Jakarta, CNN Indonesia —
Wahana antariksa Voyager 2 memasuki mode hemat daya dan mematikan salah satu instrumen sainsnya. Hal ini dilakukan lantaran suplai energi Voyager 2 semakin menipis.
Wahana antariksa ini tengah melesat di angkasa dengan jarak sekitar 20,9 miliar kilometer dari Bumi.
Tim NASA yang menangani Voyager 2 mengirimkan perintah untuk menutup eksperimen Plasma Science, atau PLS, Voyager 2 pada tanggal 26 September dengan menggunakan Deep Space Network, serangkaian antena radio masif yang dapat memancarkan informasi miliaran mil di luar angkasa. PLS digunakan untuk mengamati angin Matahari.
Dalam pernyataannya pada Selasa (1/10), NASA mengatakan butuh waktu 19 jam bagi pesan tersebut untuk sampai ke Voyager 2, dan sinyal balasan diterima 19 jam kemudian.
Wahana antariksa yang sudah cukup berumur ini mulai kehabisan cadangan daya, tetapi NASA memperkirakan Voyager 2 akan terus beroperasi dengan setidaknya satu instrumen sains hingga tahun 2030-an.
Badan antariksa Amerika Serikat ini secara rutin harus menjalankan perintah untuk mematikan berbagai instrumen sains selama bertahun-tahun seiring dengan semakin menipisnya pasokan plutonium yang dimiliki wahana yang sudah berusia 47 tahun ini.
Voyager 2 diketahui memiliki tiga generator termoelektrik radioisotop yang memberi daya pada pesawat ruang angkasa dengan mengubah panas yang dipancarkan oleh plutonium yang meluruh menjadi listrik.
Namun, kata NASA, mematikan sebuah peralatan di Voyager 2 atau Voyager 1 bukanlah hal yang ideal.
“Para insinyur misi telah mengambil langkah-langkah untuk menghindari mematikan instrumen sains selama mungkin karena data sains yang dikumpulkan oleh wahana kembar Voyager sangat unik,” kata badan antariksa tersebut dalam sebuah keterangan, dikutip dari CNN.

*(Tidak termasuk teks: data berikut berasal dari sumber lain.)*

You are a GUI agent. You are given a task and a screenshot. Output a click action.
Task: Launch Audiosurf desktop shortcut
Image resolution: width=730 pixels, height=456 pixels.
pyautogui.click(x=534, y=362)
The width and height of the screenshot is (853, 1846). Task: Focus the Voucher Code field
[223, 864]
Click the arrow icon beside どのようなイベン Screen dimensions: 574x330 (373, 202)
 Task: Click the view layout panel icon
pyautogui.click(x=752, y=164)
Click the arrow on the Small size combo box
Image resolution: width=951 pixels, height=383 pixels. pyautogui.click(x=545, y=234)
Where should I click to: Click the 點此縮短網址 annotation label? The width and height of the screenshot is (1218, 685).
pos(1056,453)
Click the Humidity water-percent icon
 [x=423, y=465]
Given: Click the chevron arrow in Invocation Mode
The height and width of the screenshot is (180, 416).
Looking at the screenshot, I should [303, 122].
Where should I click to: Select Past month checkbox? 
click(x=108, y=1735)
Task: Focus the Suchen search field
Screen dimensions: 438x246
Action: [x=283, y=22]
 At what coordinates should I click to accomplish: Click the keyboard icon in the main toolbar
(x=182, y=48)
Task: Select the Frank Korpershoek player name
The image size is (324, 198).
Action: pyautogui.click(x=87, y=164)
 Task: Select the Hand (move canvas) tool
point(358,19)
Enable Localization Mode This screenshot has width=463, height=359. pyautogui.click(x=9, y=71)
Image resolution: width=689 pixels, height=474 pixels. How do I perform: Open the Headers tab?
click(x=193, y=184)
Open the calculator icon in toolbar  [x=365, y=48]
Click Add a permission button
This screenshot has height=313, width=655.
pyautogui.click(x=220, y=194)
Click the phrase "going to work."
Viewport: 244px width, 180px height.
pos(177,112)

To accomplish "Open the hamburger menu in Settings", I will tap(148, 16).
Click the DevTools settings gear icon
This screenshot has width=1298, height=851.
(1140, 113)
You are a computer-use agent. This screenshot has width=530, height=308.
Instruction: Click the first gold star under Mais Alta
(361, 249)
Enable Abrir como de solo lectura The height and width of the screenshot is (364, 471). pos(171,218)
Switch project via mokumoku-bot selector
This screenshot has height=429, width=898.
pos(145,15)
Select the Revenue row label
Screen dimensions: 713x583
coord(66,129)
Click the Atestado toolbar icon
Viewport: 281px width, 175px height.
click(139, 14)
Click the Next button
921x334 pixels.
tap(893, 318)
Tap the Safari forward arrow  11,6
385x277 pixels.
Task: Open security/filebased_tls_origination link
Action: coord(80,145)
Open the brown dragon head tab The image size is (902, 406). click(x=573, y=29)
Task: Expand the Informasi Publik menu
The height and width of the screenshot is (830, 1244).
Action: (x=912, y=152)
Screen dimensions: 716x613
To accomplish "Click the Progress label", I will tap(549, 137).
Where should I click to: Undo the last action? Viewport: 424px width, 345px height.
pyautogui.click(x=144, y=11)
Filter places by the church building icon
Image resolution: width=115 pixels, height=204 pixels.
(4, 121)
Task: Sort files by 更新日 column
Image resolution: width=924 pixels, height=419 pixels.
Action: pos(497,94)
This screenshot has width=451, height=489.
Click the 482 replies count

“Tidak ada pesawat ruang angkasa buatan manusia lainnya yang pernah beroperasi di ruang antarbintang, wilayah di luar heliosfer,” tambahnya.
Instrumen eksperimen plasma sendiri terdiri dari satu set empat detektor plasma, yang dapat mengumpulkan informasi tentang aliran ion dan elektron yang dimuntahkan dari Matahari melintasi tata surya, atau biasa disebut angin Matahari. Angin Matahari mengalir dari korona, atau atmosfer luar Matahari yang panas, berinteraksi dengan planet-planet dan medium antarbintang.
Pembacaan angin Matahari ini membantu NASA menentukan Voyager 2 telah meninggalkan heliosfer pada tahun 2018.
Lebih lanjut, setelah mencapai luar heliosfer, Voyager 2 telah mengumpulkan data yang terbatas dalam beberapa tahun terakhir karena orientasinya yang relatif terhadap arah aliran plasma.
Voyager 2 diluncurkan 20 Agustus 1977 dari Cape Canaveral, Florida dengan menggunakan roket Titan-Centaur. Pada tanggal 5 September, Voyager 1 diluncurkan juga dari Cape Canaveral dengan menggunakan roket Titan-Centaur.
Voyager 1 dan 2 menjelajahi semua planet raksasa di tata surya, yaitu Jupiter, Saturnus, Uranus dan Neptunus selama 48 bulan, serta melihat sistem cincin dan medan magnet yang dimiliki planet-planet tersebut.
Dikutip dari JPL Voyager, pendekatan terdekat ke Jupiter terjadi pada 5 Maret 1979 untuk Voyager 1; 9 Juli 1979 untuk Voyager 2. Voyager adalah wahana antariksa manusia ketiga dan keempat yang terbang melintasi semua planet di tata surya kita.